Objections from the general public commonly involve the time it takes to wait for elevators: If an elevator is removed from service and converted to a Shabbat elevator on the Sabbath, one fewer elevator is available and people have to wait too long for elevator service. Building managements have sought to improve the situation by speeding up the operation of the Shabbat elevator: by alternately operating the elevator as a Shabbat elevator for one trip and then converting it to a regular elevator for five minutes; by polling observant Jews who inform management of the floors on which they live so that the Shabbat elevator services only those floors; by programming one elevator to stop only at odd-numbered floors and the other elevator to stop at even-numbered floors. These strategies may improve the situation somewhat but they still do not remove the objection that observant Jews are receiving special treatment that inconveniences other residents. Other objections, especially in co-ops and condos, are that constantly operating elevators incur more wear and tear and therefore more expenditures on maintenance and that the cost of converting an elevator to a Shabbat elevator is an expense and is solely for the benefit of a subset of residents.

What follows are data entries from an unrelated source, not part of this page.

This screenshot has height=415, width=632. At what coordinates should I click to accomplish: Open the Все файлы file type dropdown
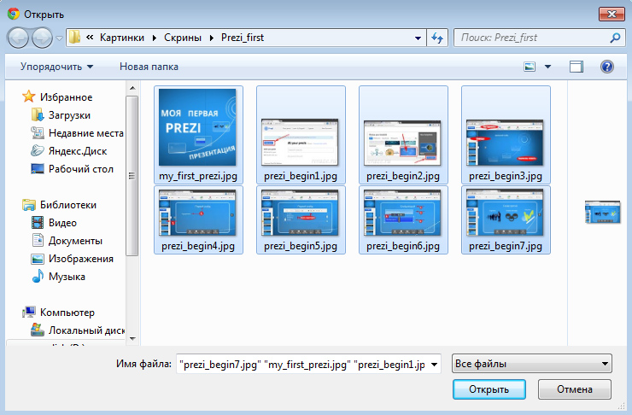click(x=532, y=365)
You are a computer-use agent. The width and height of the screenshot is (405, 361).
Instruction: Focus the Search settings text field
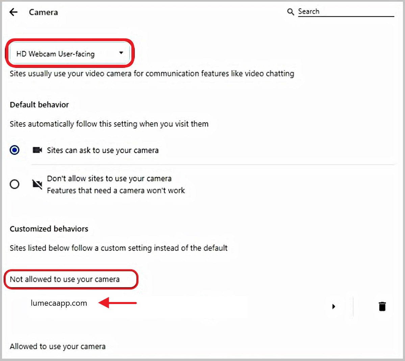pos(345,12)
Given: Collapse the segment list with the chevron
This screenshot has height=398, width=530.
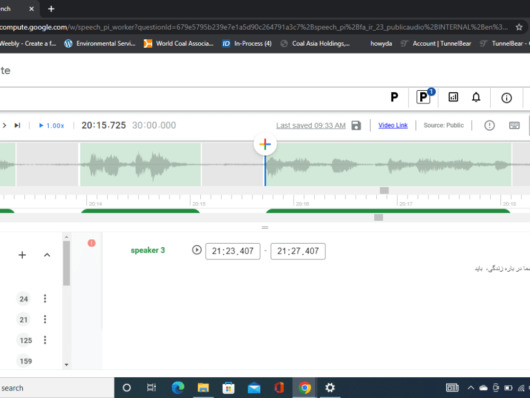Looking at the screenshot, I should [x=47, y=255].
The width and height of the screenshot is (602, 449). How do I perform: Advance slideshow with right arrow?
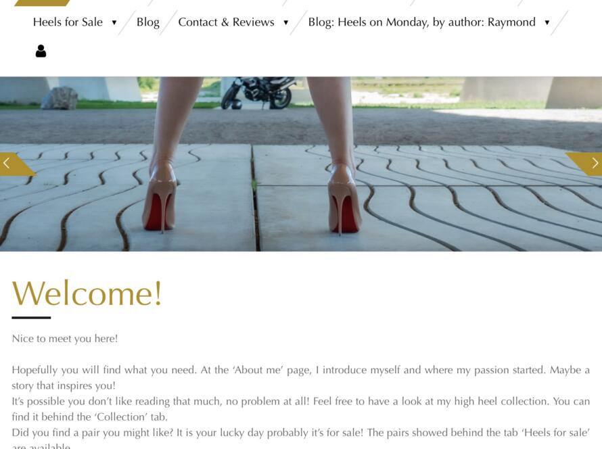click(x=586, y=164)
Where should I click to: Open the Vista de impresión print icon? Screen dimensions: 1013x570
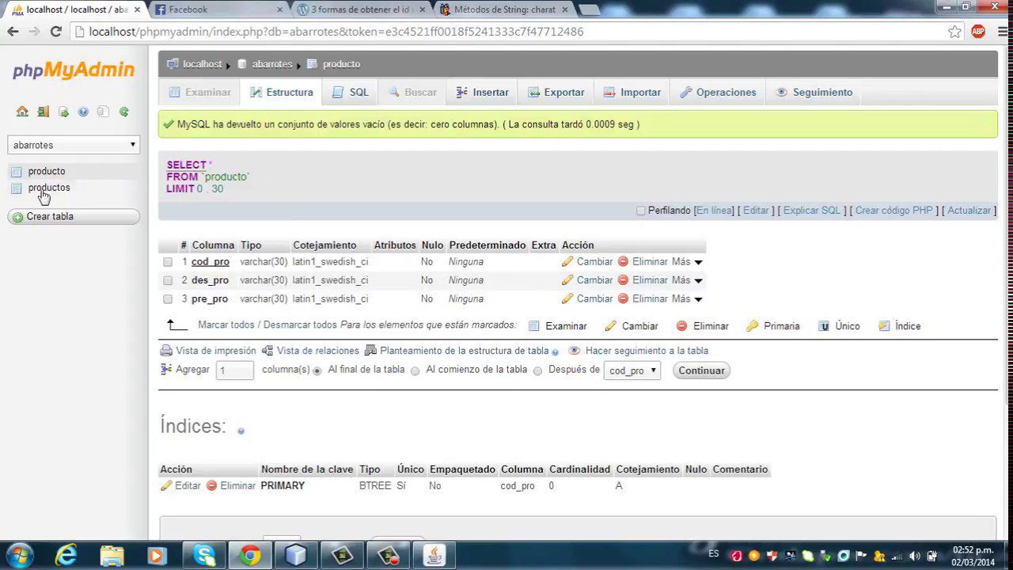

Objections by some rabbinical authorities, some emanating from Israel, are blunt: In 2009, it was ruled that use of Shabbat elevators is an active desecration of the Sabbath; other rabbis believe that use of the Shabbat elevator is a passive act. Rabbi Yitzhak Levy Halperin is founder of the Institute for Science and Halacha, which consults and guides on the installation of Shabbat elevators. The Institute has published a book containing engineering explanations and diagrams pertaining to these elevators and, based on its analysis, the Institute has concluded that Shabbat elevators violate the Sabbath.

Questions raised by Israeli rabbis are thought-provoking: For example, do devices that measure the weight in an elevator and adjust the power accordingly make entering the elevator tantamount to pressing a button? Nevertheless, in 2001, the Knesset passed a law requiring that all buildings with more than one elevator must designate one of the elevators a Shabbat elevator.

I have read some of the technical analyses that influence the rabbis’ opinions. They are complex and as nuanced. For example, consider the differences between power used for the elevators’ ascent and descent: No power is used while the elevator is ascending unless the cab load exceeds 40 percent of the car’s capacity, so some rabbis say that it’s okay to ascend in a Shabbat elevator but, because power is consumed during descent because it is required to raise the counterweight, it’s not okay to descend in an elevator on Shabbat.

Bottom line: There is no biblical injunction against Shabbat elevators, so consult your rabbi and your own personal needs and beliefs.